Ewald and Höppner were both convicted of accessory to the intentional bodily harm of athletes and were given probation. Upon testifying, Andreas said he lost his fear of the two men. And he got some confirmation of his beliefs from the verdicts.

"The words used in court were that the giving of relatively high doses of Oral-Turinabol to a girl around puberty has significantly contributed to development into transsexuality," said Franke, the molecular biologist whose research into the East German doping system formed the basis of the criminal prosecutions.

Although the complex decision to have a sex change could not precisely be connected to steroids, the psychologist Ungerleider said, "Emotional fallout from high levels of testosterone can make people unsure who they are."

Facing Life Today

In a twist to his story, Andreas Krieger is again receiving hormones every three weeks, this time as therapeutic injections to maintain his maleness. The hormones are more benign versions of the testosterone derivatives that East German officials fed him. He still feels depression near the end of each hormonal cycle, and he worries that he is at a higher risk of cancer.

Still, Andreas said, "It's better than I had before."

In Krause, his wife, and her daughter, Katja, he has a renewed sense of family and belonging. And Ute understands what Andreas experienced as an athlete in a way that does not need words. As a swimmer, she had her own problems, developing bulimia in an attempt to stem weight gain from steroids. She struggled with bulimia for 20 years, she said, and once tried to kill herself by swallowing sleeping pills and vodka.

"Since we have been together, she has not thrown up," Andreas said.

Ute manages a pair of nursing homes as Andreas struggles to find a job in graphic design in a region with high unemployment. When they watch sports, it is with a certain skepticism about doping. Now, when he sees a woman throw the shot more than 65 feet, Andreas said, "I know this is not only from drinking water."

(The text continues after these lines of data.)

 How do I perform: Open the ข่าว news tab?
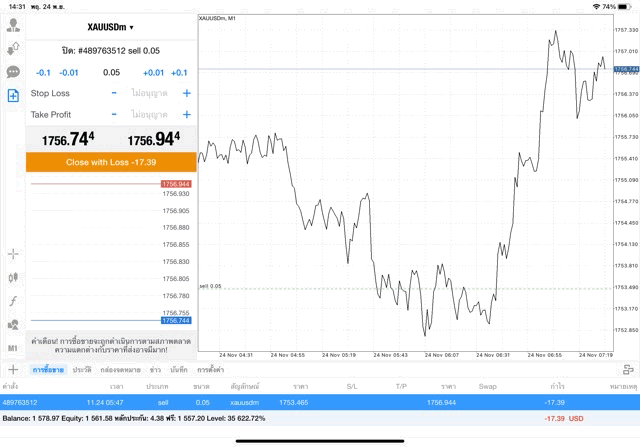(x=155, y=370)
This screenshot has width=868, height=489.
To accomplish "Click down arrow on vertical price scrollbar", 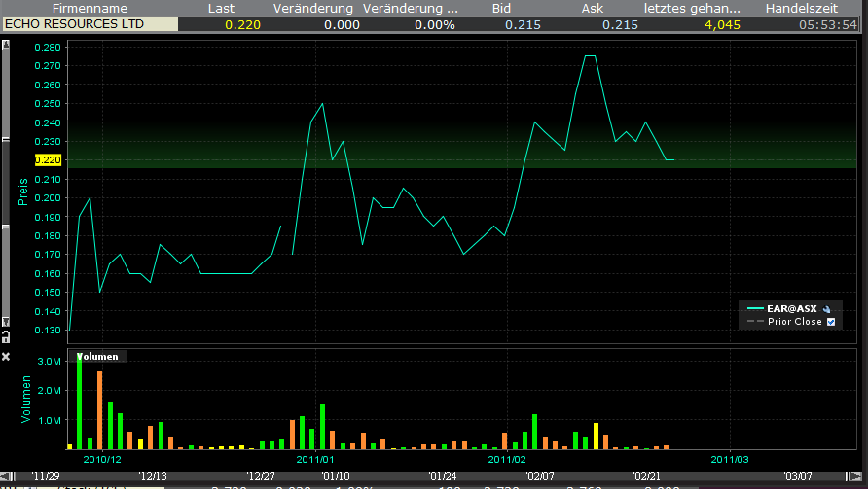I will point(5,322).
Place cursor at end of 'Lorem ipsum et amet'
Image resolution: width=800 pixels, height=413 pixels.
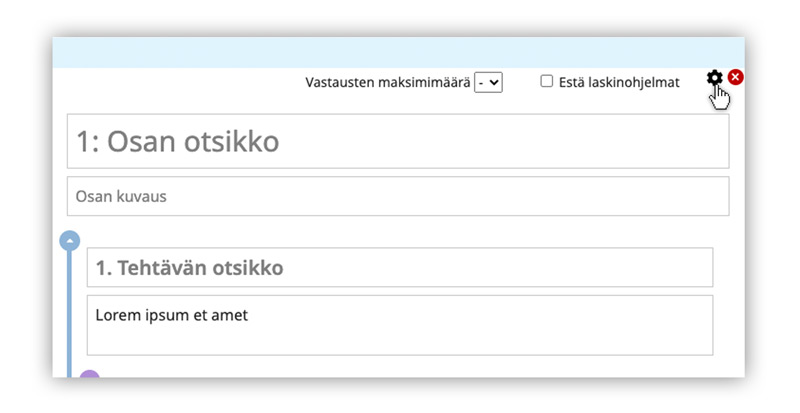tap(249, 316)
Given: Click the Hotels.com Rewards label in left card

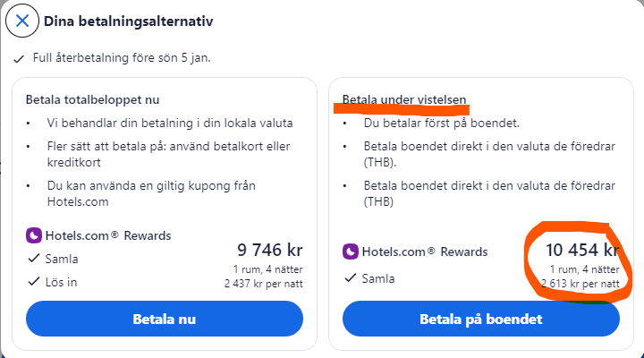Looking at the screenshot, I should (x=108, y=236).
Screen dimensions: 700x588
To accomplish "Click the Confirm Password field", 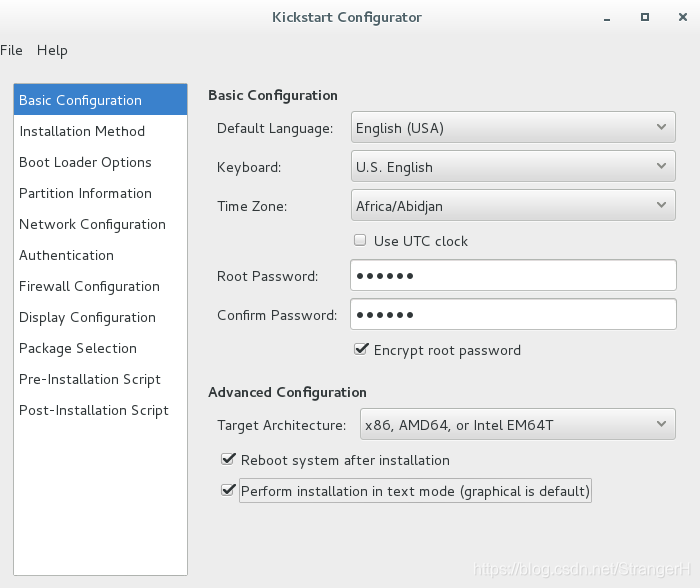I will click(513, 314).
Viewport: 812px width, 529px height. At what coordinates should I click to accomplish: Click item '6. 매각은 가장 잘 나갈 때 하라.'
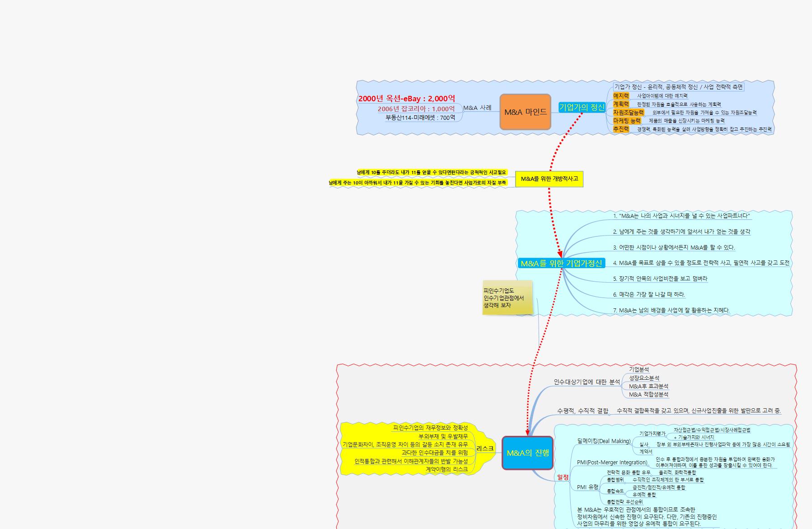pyautogui.click(x=649, y=294)
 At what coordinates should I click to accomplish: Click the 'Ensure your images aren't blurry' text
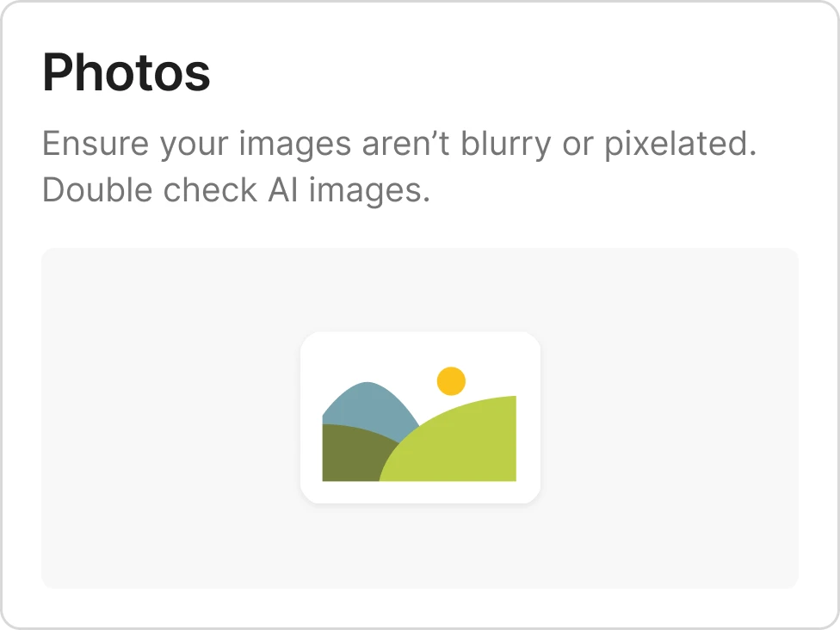[x=296, y=144]
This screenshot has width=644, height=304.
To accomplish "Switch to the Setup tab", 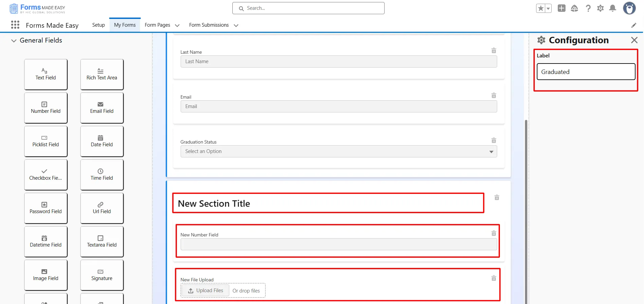I will [x=98, y=25].
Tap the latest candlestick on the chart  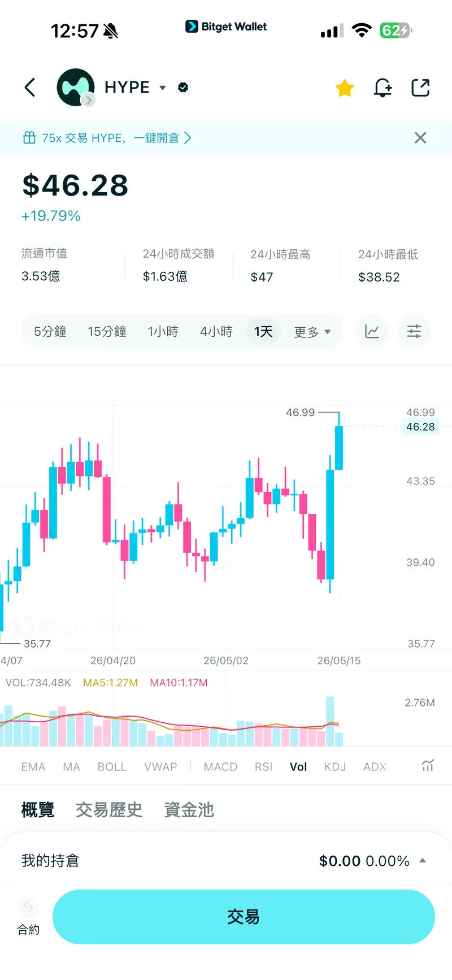pos(339,448)
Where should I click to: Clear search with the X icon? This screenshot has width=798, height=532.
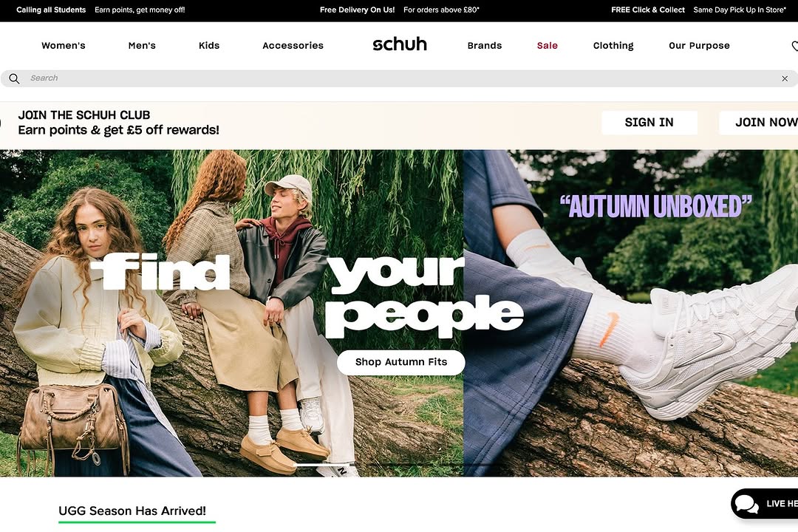pos(785,78)
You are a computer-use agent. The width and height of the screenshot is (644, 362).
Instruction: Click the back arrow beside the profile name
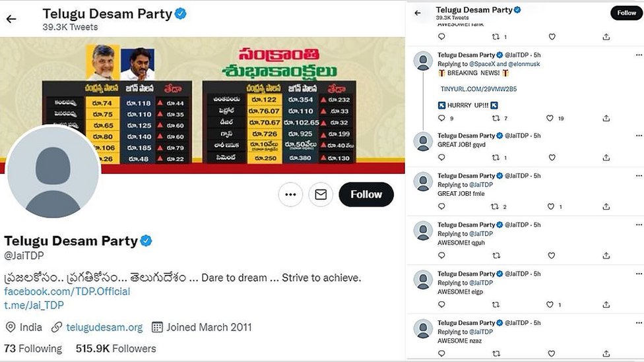click(x=11, y=18)
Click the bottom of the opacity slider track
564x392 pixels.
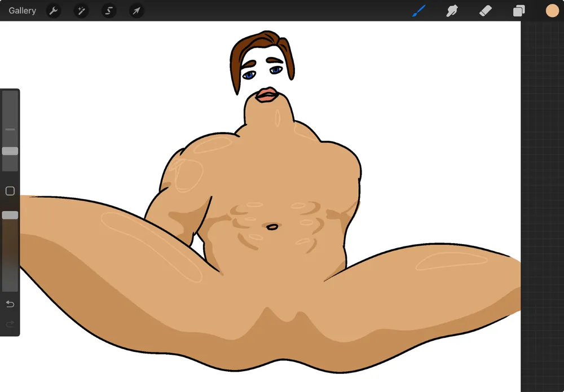click(x=10, y=287)
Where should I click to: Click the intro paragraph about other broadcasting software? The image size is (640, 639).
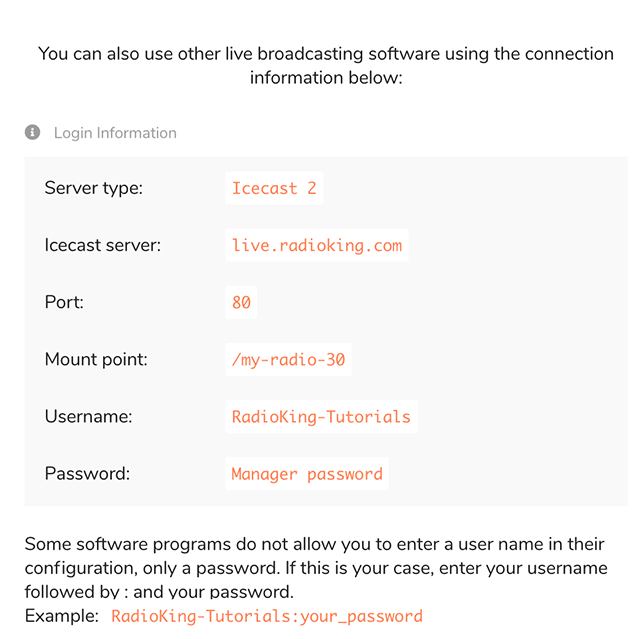tap(326, 65)
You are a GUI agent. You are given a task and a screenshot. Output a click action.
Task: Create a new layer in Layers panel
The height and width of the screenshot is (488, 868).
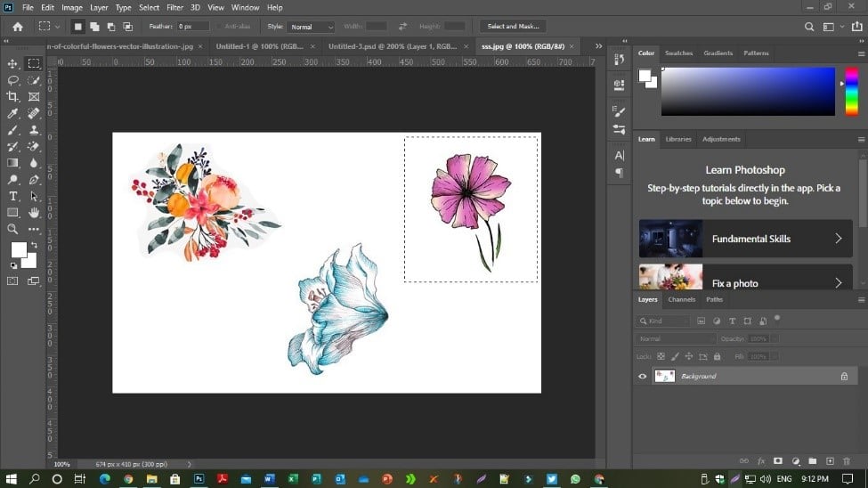[x=830, y=461]
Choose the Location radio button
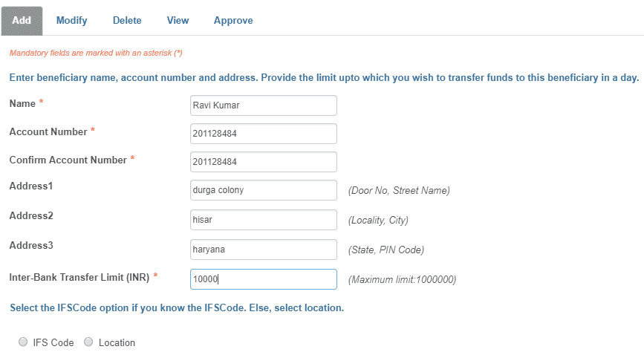This screenshot has height=355, width=644. [x=88, y=342]
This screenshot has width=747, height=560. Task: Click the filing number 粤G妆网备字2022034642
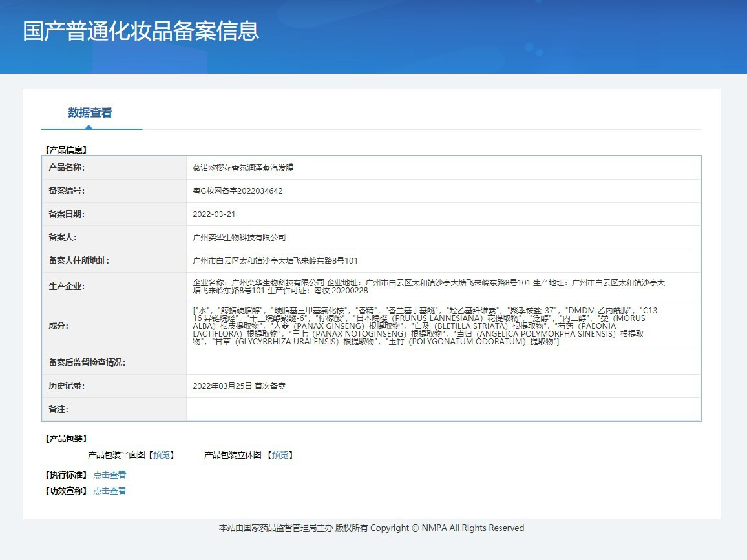(x=238, y=191)
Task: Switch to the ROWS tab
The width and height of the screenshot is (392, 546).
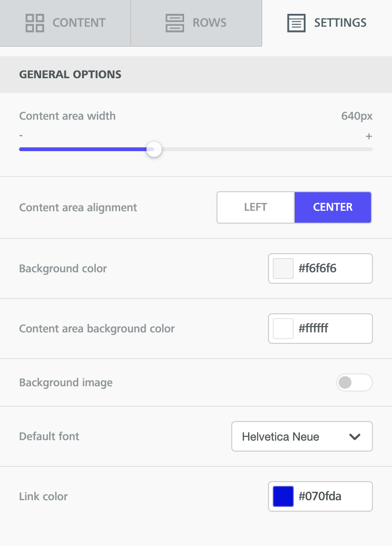Action: [196, 23]
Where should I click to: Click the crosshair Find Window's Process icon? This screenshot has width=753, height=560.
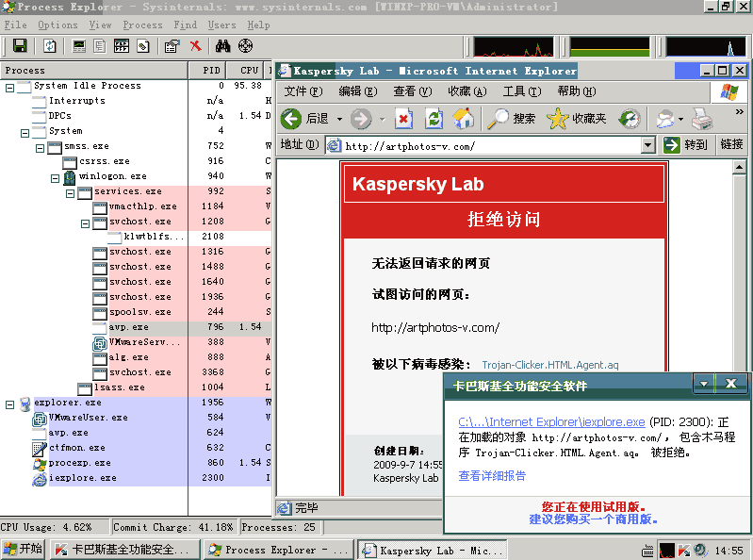(245, 45)
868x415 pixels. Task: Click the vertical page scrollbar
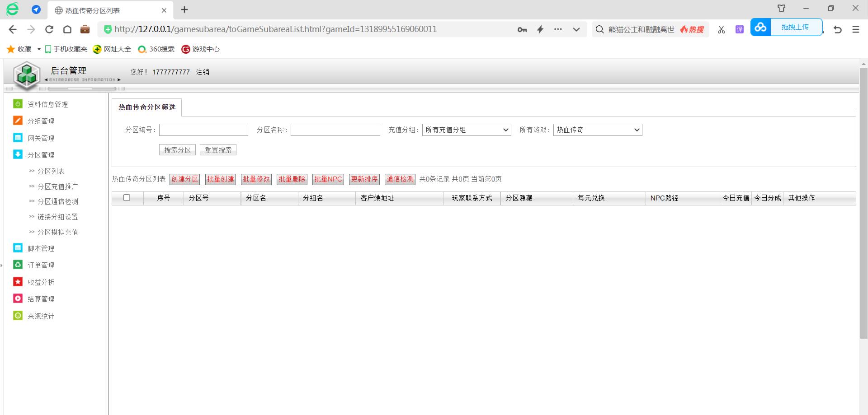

He is adamant that athletes caught using drugs should be treated as criminals and banned permanently from sports. And he considers it hypocritical for other countries to hire coaches from the former East Germany. Through it all, Andreas keeps Heidi close, memories pressed between the pages of a scrapbook.

"I have to accept that Heidi is part of my history," Andreas said. "The more open I am, the less problems I have. Less than if I try to deny her."